Reviews

  • "Part social history, part personal meditation and wholly enchanting - as attentive to local and moving details as it is to the fact of mortality itself."

    Andrew Motion
  • "Cemetery tales, filled with fascinating details and told with a poet’s skillDelightfully morbid… Sprackland roves about history, language, biology, architecture, entomology, iconography and much else in her quest for meaning… [and] the astonishing twist…should justify your reading These Silent Mansions in its entirety."

    Anthony Quinn, Guardian
  • "Sprackland has the poet’s knack for atmosphere and a magician’s ability to conjure up other worlds. She is like a ghostly time traveller… Sprackland is particularly agile, though, at exploring the ways in which a graveyard reflects its community and how, with modern life, we are losing this sense of connection."

    Ann Treneman, The Times
  • "To opened ground and graven stone Jean Sprackland brings a poet’s scrutiny and the archivist’s insatiable curiosity. She disinters the humanity buried in the humus; and how, as fungus and algae make the lichen bloom, the living and the dead must share the several geographies of time and memory, identity and story. These Silent Mansions, like silence “beyond silence listened for”, rings remarkable and true."

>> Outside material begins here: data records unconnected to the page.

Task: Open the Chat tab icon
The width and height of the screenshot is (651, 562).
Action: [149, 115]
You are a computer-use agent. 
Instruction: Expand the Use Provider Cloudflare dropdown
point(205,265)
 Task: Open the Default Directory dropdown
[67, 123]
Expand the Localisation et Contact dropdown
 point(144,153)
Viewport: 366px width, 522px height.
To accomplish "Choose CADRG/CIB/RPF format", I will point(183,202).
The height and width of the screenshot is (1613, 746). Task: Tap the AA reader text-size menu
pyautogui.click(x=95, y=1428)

    Thomas Lynch, author of The Undertaking
  • "Part memoir, part nature study and part social history, Sprackland returns in this sensitive and unusual book to the graveyards of the towns and villages where she has lived… [Sprackland] connects us to the forgotten lives of those whose names, like Ebenezer and Chastity, are now eaten by moss and lichen…[and] discovers the tales…[of] collective history."

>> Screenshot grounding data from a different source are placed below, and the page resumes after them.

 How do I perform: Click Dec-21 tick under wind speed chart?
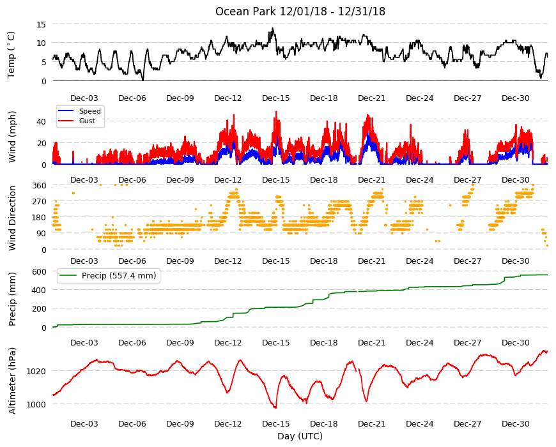pyautogui.click(x=371, y=179)
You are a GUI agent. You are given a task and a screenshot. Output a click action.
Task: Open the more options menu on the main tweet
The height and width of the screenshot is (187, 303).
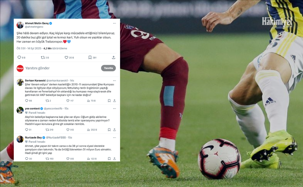(114, 23)
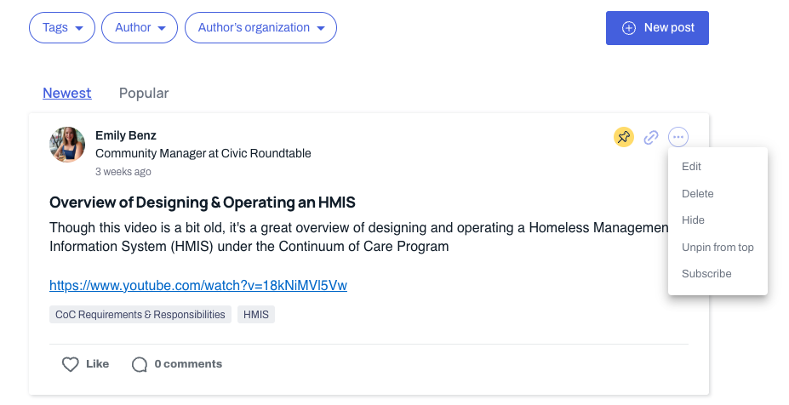Select Delete in the post menu
Viewport: 789px width, 405px height.
(697, 194)
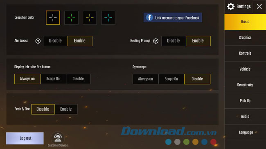Screen dimensions: 266x149
Task: Set Gyroscope to Always on
Action: (x=146, y=79)
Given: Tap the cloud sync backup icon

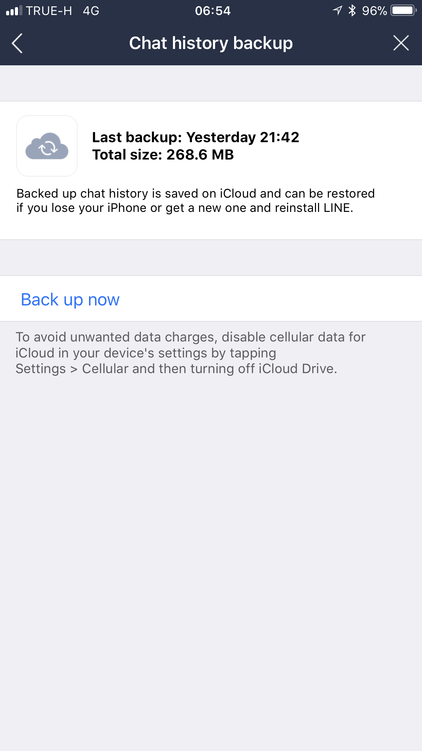Looking at the screenshot, I should pos(47,146).
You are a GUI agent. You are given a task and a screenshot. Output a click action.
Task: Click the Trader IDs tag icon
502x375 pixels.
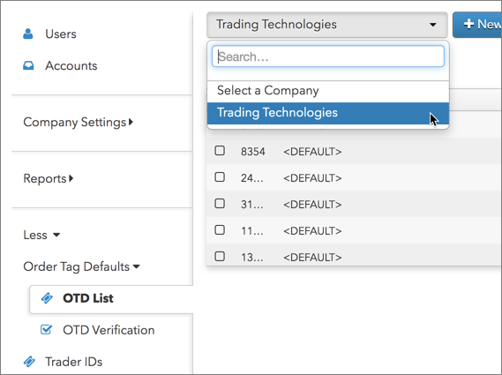[29, 361]
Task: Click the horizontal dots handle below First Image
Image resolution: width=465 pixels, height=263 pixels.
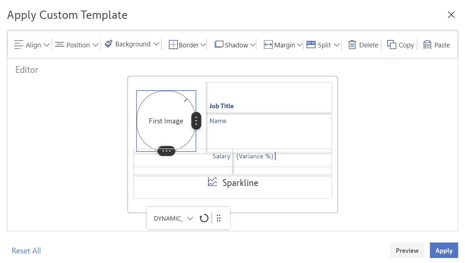Action: 166,151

    Frances Wilson, Mail on Sunday
  • "A deeply pleasurable blend of poetic anthropology… against the inevitable forces of erasure, this small book serves as an act of defiance."

    Claire Allfree, Evening Standard
  • "Sprackland gets her bearings from graveyards. She does not really feel that she has touch down somewhere properly unless she has established more than a nodding acquaintance with the dead…in order to discover what part of her older self might have survived."